Sunday, May 4, 2014

Thessaloniki: Pascha of the Lord

Sitting in a balcony, I'm looking across the hundreds gathered for Sunday's liturgy.  There's constant movement in the old church, believers coming, believers going, priests roaming the aisles.  It's the "Third Sunday of Pascha" in Thessaloniki's largest Orthodox Church, the Church of Agios Dimitrios.  As the bearded priest reads the Gospel, I'm watching a young woman standing in the back: she's multitasking, profoundly modern, but deeply engaged just the same.   She's got an iPad (on which she seems to be reading along) and a cell phone too, poised and ready for action.  Her head is covered.  And she's rocking with the rhythm of the priest's reading.  I marvel at this: this capacity for reverence in the midst of it all--chaos and creativity, gadgetry and liturgy. 

What's happening this morning, at the Church of Agios Dimitrios (Saint Demetrios), is beyond simplification.  Priests walk the side aisles with huge censors, waving incense in all directions; the sweet smell of worship is everywhere and it fills my lungs.  On two sides, two different choirs take turns (it seems) in chanting prayers, scripture and liturgy.  Their voices are resonant and somewhat discordant, beautiful and rich and haunting.  

And everywhere I look I see icons--the Holy Mother, the Holy Mother and Child, Sofia the Wisdom of God, Disciples and the good saint, Demetrios himself.  Spontaneously, women and men rise from their seats to approach an icon, bowing before it, and pressing their lips to it.  This liturgy is clearly ancient and reverent, but there's a kind of intimacy to it.  An intimacy that is about the HERE and the NOW and the GOD who is here and now.  There's so much going on--a feast, a banquet for the senses, all of them.  I can smell it.  I can see it.  I can taste it.  I can hear it.  The Third Sunday of Pascha, the Passover of the Lord.

A little later, I learn the story of Demetrios, who was born in the late second century of the common era and raised in a privileged military home.  Gifted in leadership, Demetrios was tapped by Rome for military leadership in Thessalonica; but secretly, he converted to Christianity, learned the ways and practices of Christ, and was baptized without much notice.
Icon at Agios Dimitrios
Faith changed Demetrios--and he balked at the Emperor's order to persecute and terrorize the emerging Christian movement in Macedonia.  He also began to tell his story to friends and colleagues, a story of conversion and compassion.  And he mentored, more and more openly, others in their own baptismal journeys.  Their journeys with Jesus.  From a biography at goarch.org:

The Emperor Maximian had just won a series of brilliant victories over the Scythians and was on his way back to Rome when he halted at Thessalonica to receive the acclamations of the populace and to offer sacrifices in thanksgiving to the idols.
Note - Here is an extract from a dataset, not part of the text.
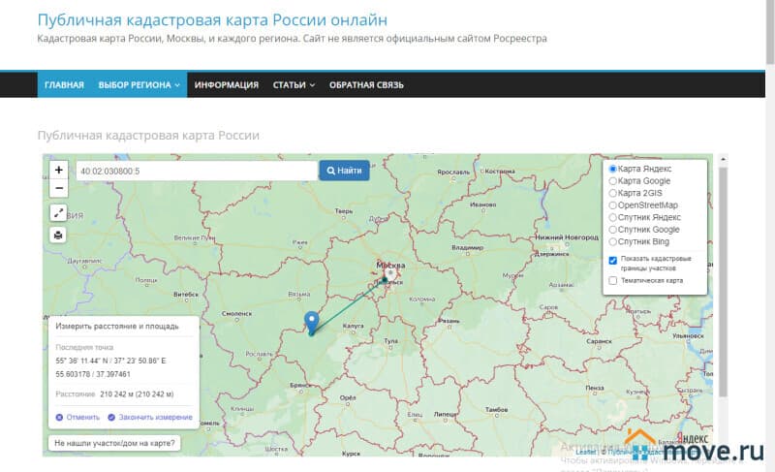Go to Обратная связь page
The image size is (775, 472).
366,84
A number of pagans, envious of the success of the Saint, took advantage of the Emperor's presence in the city to denounce Demetrios as a Christian. Maximian's astonishment gave way to violent indignation when he was told that Demetrios' was making use of his official position to spread the faith. Demetrios was summoned and confined in a cell, located in the basement of nearby baths.
Demetrios of Thessaloniki
Soon after, having persisted in defiance of the Emperor, Demetrios was executed, run through with spears.  He challenged the empire, trusting in the Power of God, even as the mighty power of Rome proved itself swift and harsh.  I'm struck today by Demetrios' calling: the invitation to mentor disciples in the faith, to encourage and support new journeys of compassion and creativity.  For this, in a sense, the good saint was martyred.  

In his own Letter to the Thessalonian Church, two centuries before Demetrios, Paul offered his own encouragement to a community he truly loved (1 Thessalonians 5):

We urge you, beloved, to admonish the idlers, encourage the fainthearted, help the weak, be patient with all of them.  See that none of you repays evil for evil, but always seek to do good to one another and to all.  Rejoice always, pray without ceasing, give thanks in all circumstances; for this is the will of God in Christ Jesus for you.  Do not quench the Spirit.  Do not despise the words of the prophets, but test everything; hold fast to what is good; abstain from every form of evil.
I've always been strangely ambivalent about Paul, but he was (like Demetrios) committed to his calling.  Even more, he was committed to his people, to the young believers taking risks in a new faith and risking almost everything for Jesus and his vision of a world at peace.  I wonder what it might mean for me, for us, for mentors in my own church.

As a leader, a pastor, a mentor, do I practice patience and rejoice in all circumstances and pray without ceasing?  Am I willing to model it and teach it, no matter the cost?  And is it still possible to say--among 21st century believers--that our Christian calling has everything to do with resisting vengeance, refusing to 'repay evil for evil'?  How do we teach that?  How do we hold one another accountable for it?  What kind of mentoring, what kind of pastoring, what kind of friendship makes such lively discipleship possible?